In one of His ministry’s final acts, Jesus established a ceremony which memorializes His death. It consists of unleavened bread and fruit of the vine. The bread represents the body of Jesus, the fruit of the vine His blood. Jesus instructed the disciples to remember Him as they consumed this simple meal (Luke 22:19). Though not bodily present at the memorial’s institution, the apostle Paul later relates that a disciple proclaims the Lord’s death when they partake of this simple meal (1 Corinthians 11:26). He adds that disciples must also examine themselves lest they fall into judgment. This meal is known by many names. Paul called it the communion of the blood and body of the Lord which some shorten to “communion” (1 Corinthians 10:16). Later in the same chapter, Paul calls this meal “the table of the Lord” which creates another title “the Lord’s table”. And again later he calls it “the Lord Supper.” Whatever name we choose, it remains an essential part of Christian worship. First century Christians regularly assembled on Sunday. It appears that they generally met in the evenings since Sunday was a workday in the Roman Empire until the fourth century A.D. Believers often met in homes, sometimes an upper room, and their assemblies were simple. When they gathered together the believers:
Sang to one another
Read the scriptures aloud
Received teaching from the scriptures
Laid aside money
Observed the Lord’s Table
Overall, contemporary religious assemblies incorporate these basic elements, though today’s services tend to be far more elaborate. Apart from modern sophistication, one striking difference is how frequently the early disciples memorialized the Lord’s death. Contrary to modern traditions, first century believers observed the Lord’s Table every week. When travelling from Greece to Jerusalem, Paul stopped in Troas. Luke records, “Now on the first day of the week, when the disciples came together to break bread…” (Acts 20:7) The Holy Spirit’s wording leads one to believe this was a regular occurrence. On the weekday of the Lord’s resurrection, the disciples purposefully assembled to “break bread.” This phrase references the Lord’s Supper. Similar terminology was used in the memorial’s institution:
Matthew 26:26 And as they were eating, Jesus took bread, blessed and broke it, and gave it to the disciples and said, "Take, eat; this is My body."
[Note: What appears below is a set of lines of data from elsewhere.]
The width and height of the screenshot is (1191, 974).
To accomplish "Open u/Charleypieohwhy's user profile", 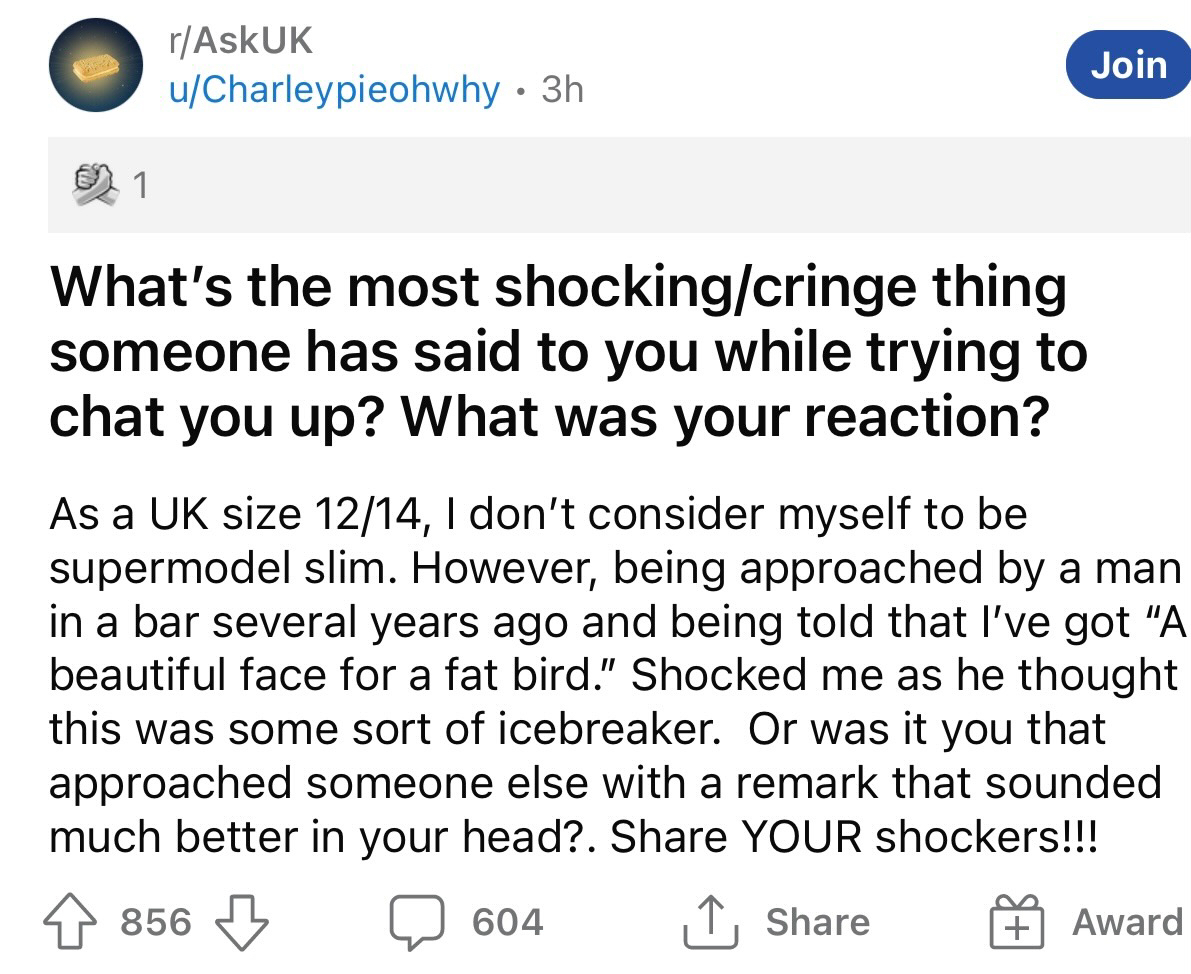I will coord(333,90).
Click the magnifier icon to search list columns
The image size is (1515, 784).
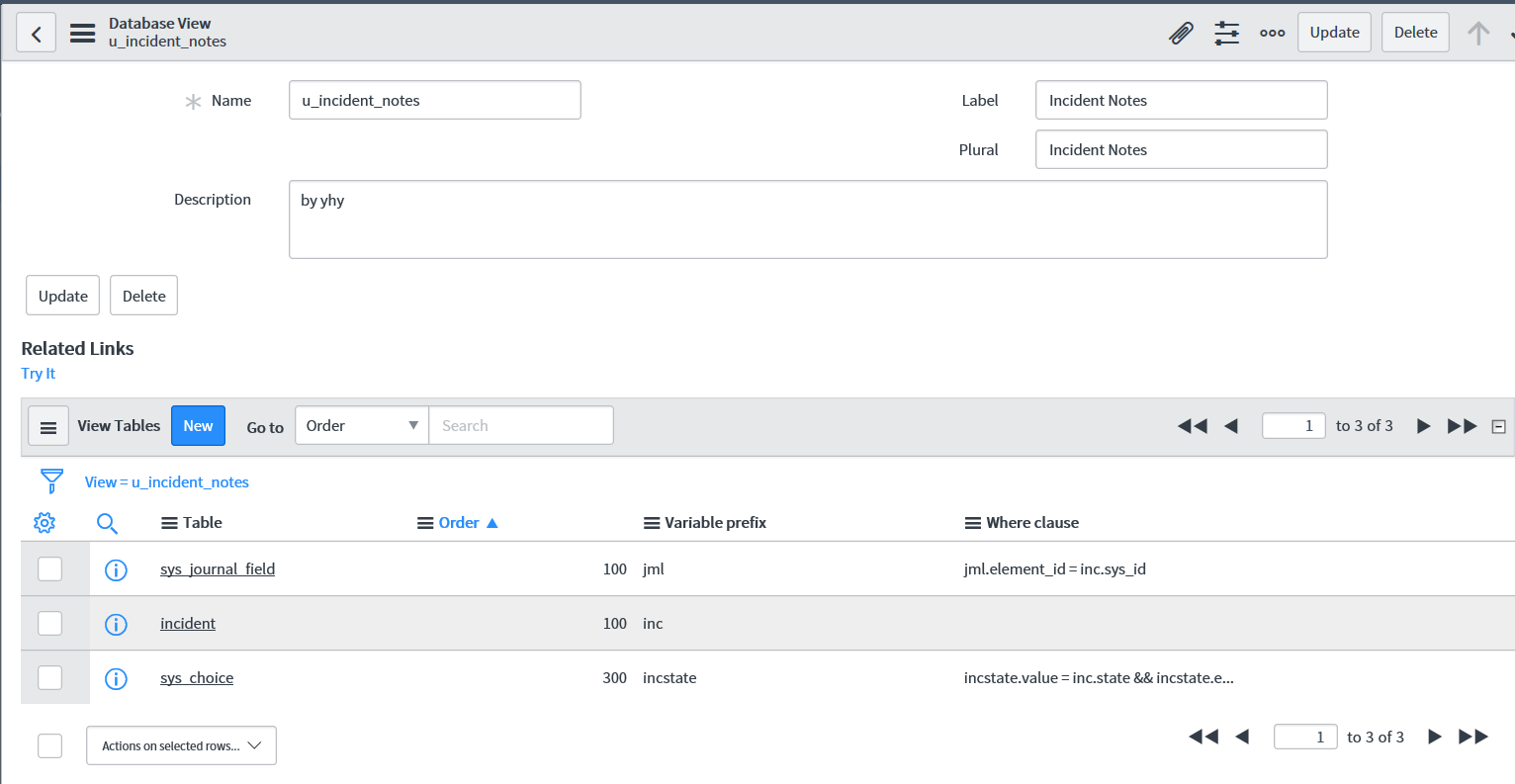pos(107,522)
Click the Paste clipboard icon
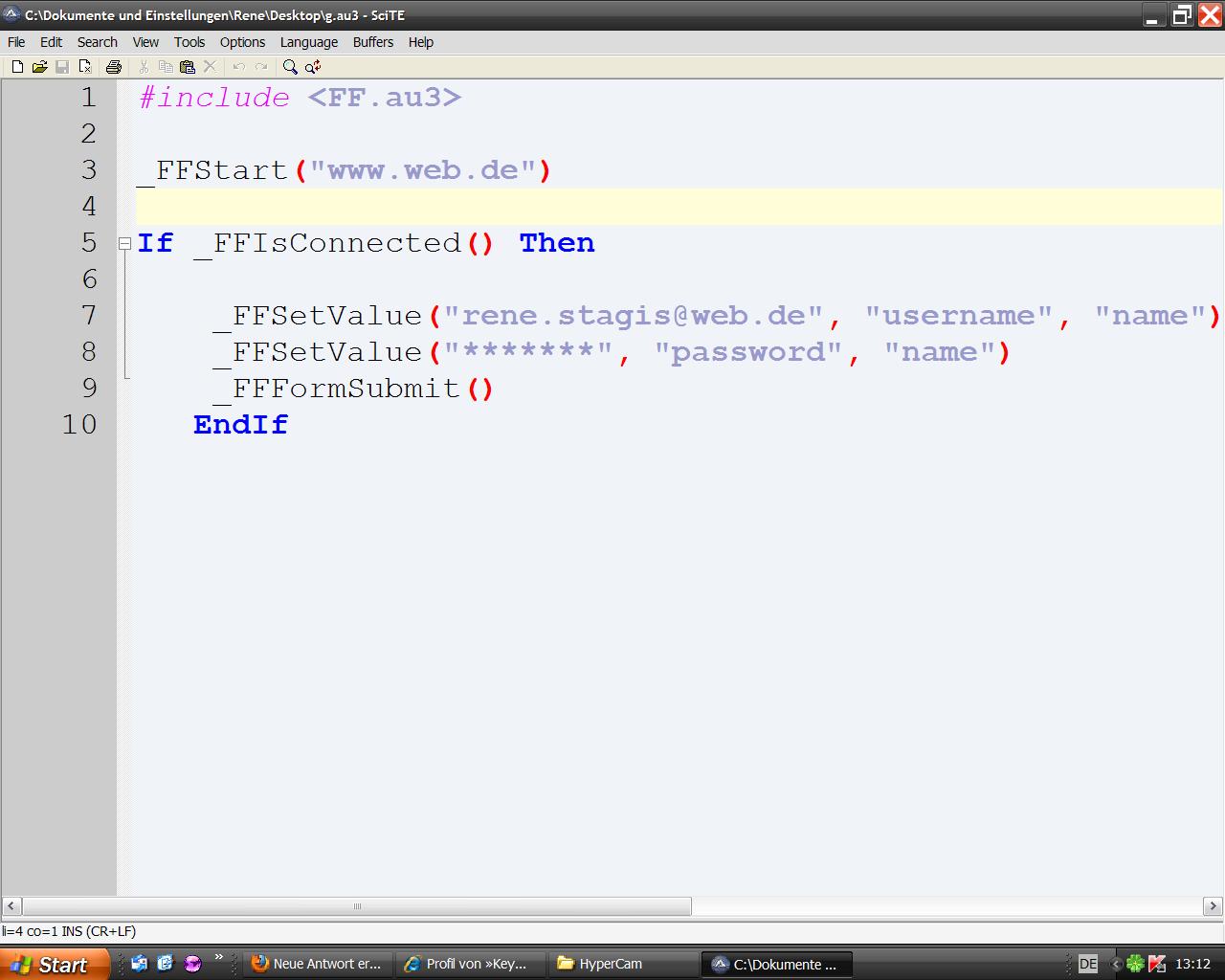This screenshot has height=980, width=1225. (x=188, y=67)
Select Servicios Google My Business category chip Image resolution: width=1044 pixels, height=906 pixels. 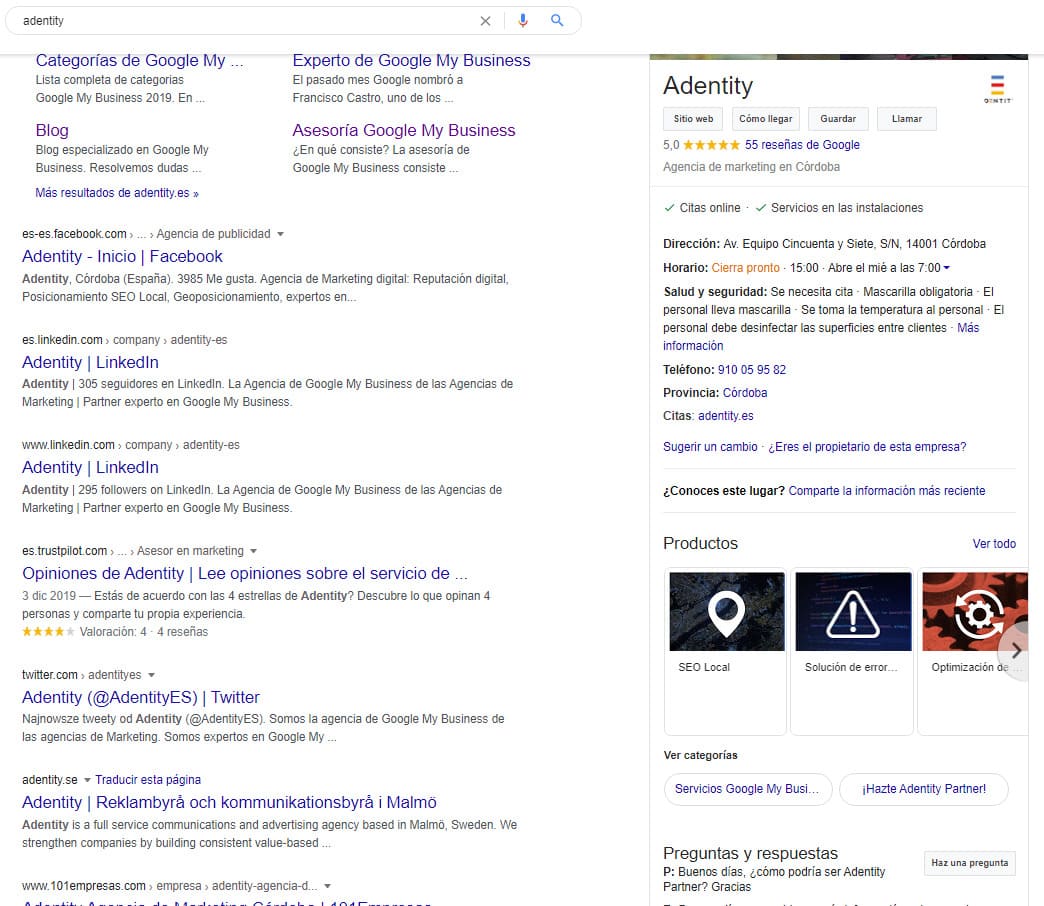[x=747, y=789]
Mark 14:22 And as they were eating, Jesus took bread, blessed and broke it, and gave it to them and said, "Take, eat; this is My body."
Luke 22:19 And He took bread, gave thanks and broke it, and gave it to them, saying, "This is My body which is given for you; do this in remembrance of Me."
1 Corinthians 11:23-24 For I received from the Lord that which I also delivered to you: that the Lord Jesus on the same night in which He was betrayed took bread; and when He had given thanks, He broke it and said, "Take, eat; this is My body which is broken for you; do this in remembrance of Me."
Following the evidence, I conclude that Troas commemorated Jesus’ death every first day of the week.
One could argue that Troas observed this memorial on a special occasion. However, when interpreted with 1 Corinthians 11 in mind, a weekly observation remains likely. “When you come together,” the apostle states, “it is not the Lord's supper that you eat.” The Corinthian’s disruptive, factionalized assembly rendered the memorial ineffectual: The American Standard Version translates verse 20 this way, “When therefore ye assemble yourselves together, it is not possible to eat the Lord's supper.” Though the Corinthians’ chaotic atmosphere is Paul’s principle concern, the passage certainly connotes a weekly commemoration of Christ’s death. When Corinth came together, the members regularly partook of the Lord’s Supper, albeit in a fractured, disjointed way.
With these passages in mind, we might ask why contemporary religious groups do not weekly observe the Lord’s Supper? If this essential practice has been altered, what else have modern groups altered? What could be more important than regularly commemorating the Lord’s death? If we fail to regularly memorialize Jesus’ death, are we truly, “proclaiming the Lord’s death until He comes?”